Все это очень походило бы на детскую борьбу с болезнью, когда лежишь в своей постели, испытывая сладостно-мучительное чувство рассоединенности с собою самим, знакомый интерьер при сумрачно горящей лампе становится невиданно таинственным, рисунок на обоях превращается в причудливые заросли доисторических хвощей и за тебя сражаются другие… мама, обтиранием водкой, шаманской волшбою изгоняющая из тебя злого духа, одуряющий жар… все это очень бы напоминало детскую борьбу со смертью, когда бы не засевшая в груди огромная, и взрослому-то непомерная боль.
Суетливые люди со смутно знакомыми, уплывающими голосами окликали его так отчаянно-злобно, словно лишь он один что-то самое важное знает и уходит теперь с этим знанием непонятно куда, теребили его, нажимали на ребра, пригвождая его болью к жизни, и он был бы рад отозваться, но намного сильнее хотел, чтобы его оставили в покое, не тягали, не трогали, не трясли на ходу, чтоб ему наконец-таки дали свободно вздохнуть, а если свободно вздохнуть невозможно, то пусть тогда, ей-богу, дыхание и вовсе прекратится.
Трясли, трясли и вытрясли сознание… Потом пробуждение, брезжущий свет, белизна и невозможность шевельнуться. Он помнил, кто он, кого любил, с кем жил, к кому хотел вернуться, — ну как собака помнит, что она собака, — но в то же время так ничтожно мало чувствовал себя и все вещественное рядом, что это подняло в нем тягостное беспокойство.
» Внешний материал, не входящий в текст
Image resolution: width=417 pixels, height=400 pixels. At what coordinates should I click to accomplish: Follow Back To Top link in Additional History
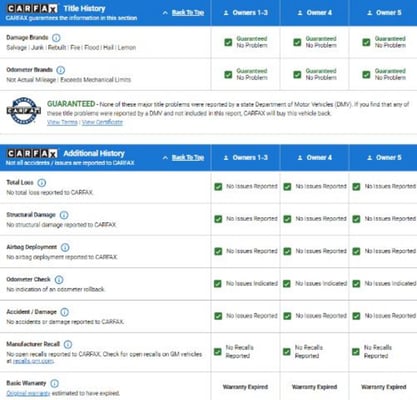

Он не то что не чувствовал ни сухого, ни мокрого, ни горячего, ни ледяного, но и никак не мог понять, что от него осталось, что у него с руками и ногами, где они. То казалось, что ноги словно электровозом отрезало, то — руки сложены, как у покойника, и давят чугуном на грудь, и он просил вошедшую в палату медсестру освободить его от груза, не понимая, что на самом деле никакого груза нет и руки уж и так лежат вдоль тела.
Подобные галлюцинации, он помнил, мучили и умиравшего отца, и Вадим ощутил себя им, в его теле, в раскаленной печи, в волосатой дородной тюрьме, и вспомнил, как жадно он вглядывался в почти уже потусторонние, звериные от боли, упорно-неотступные глаза отца, смотревшего на сына с необъяснимым омерзением и ненавистью, словно раскаиваясь, что Вадима породил, не постигая, как такое могло вырасти.
Вадим не понимал природы этой злости, пытался разгадать, смотрел, смотрел… и вдруг, показалось, поймал мгновение бесповоротного, решающего перехода, увидел, что отцу уже не интересно и не нужно в этой жизни ничего — что что-то главное в отце, способное чувствовать ужас рассоединения с жизнью, перестало бороться, и лицо его освобожденно просветлело.